World Cup Madness in Beirut

The referee blew the last whistle of the 2014 World Cup and the crowd at the pub on Mar Mikhael street went wild as the German team took the trophy.

As I walked out of the pub, I looked down the street and saw that a few fans had taken to the street honking their cars and waving the German flag while a bunch of other guys were lighting some fireworks in the middle of the road. I told my friend “I’m glad I don’t live in this neighborhood.”

I get on my friend’s bike so he could drop me off at my car and as we ride off we discuss how the street isn’t as crowded as we expected it to be, which lead us to want to check out the other neighborhoods.

We rode past Uruguay street and saw the pubs were definitely a lot more crowded than those at Mar Mikhael and some people were starting to take to the streets with their flags; we continued towards Hamra street only to find ourselves in the midst of what seemed like a parade. Crowds of people were standing along both sides of the road taking pics and recording the convoys of German fans passing through.  For as far as my eyes could see, the entire street was filled with German flags of all sizes, people honking and whistling, guys with derbakke, guys with tabels, ladies zalghetting, and a poor sole cop at an intersection trying to organize the chaos. On one side, the road was blocked and people were dancing dabke, on another side were guys on mobilets with their derbakes and tabels, on the other side was a street lined with cars filled with people sticking out of the window, the sunroof, and even standing on the cars waving their flags.  Fireworks were going on like it was the 4th of July.

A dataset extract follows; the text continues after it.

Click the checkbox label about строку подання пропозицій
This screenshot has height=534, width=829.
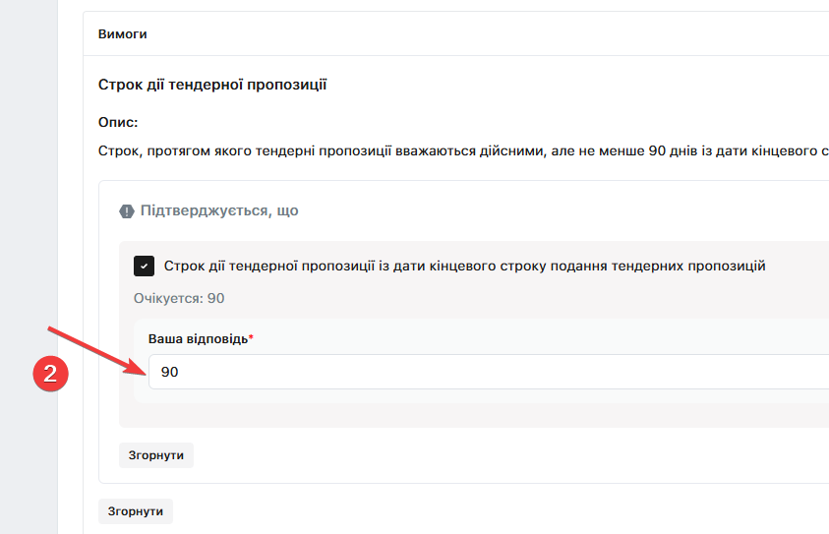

As I watched this scene quite dumbstruck, my friend and I were cussing out our battery-dead-smartphones. I really wanted to take pictures and videos of what I was seeing because no matter how much I describe the scenes we saw, my friends abroad would think I’m exaggerating.

We rode down to the sea side, the Raouche and Ain Mreisseh area, and this must be where my jaw hit ground. The amount of people there, all of the hazards, it was just too much to absorb. We managed to whiz by through the majority of traffic, and the military were there trying to control the traffic by dividing them but I’m not sure how long they managed for.

It was here when I remembered something a Lebanese guy told me when he first moved to Kuwait about the Kuwaitis on National & Liberation Day; he mocked them saying how they only take to the streets and parade because they are a frustrated population.  The Kuwaitis take to the street on their National Day and Liberation Day waving their own flag; if that makes them a frustrated population, what would that make the Lebanese population who took to the streets until the wee hours last night waving German flags?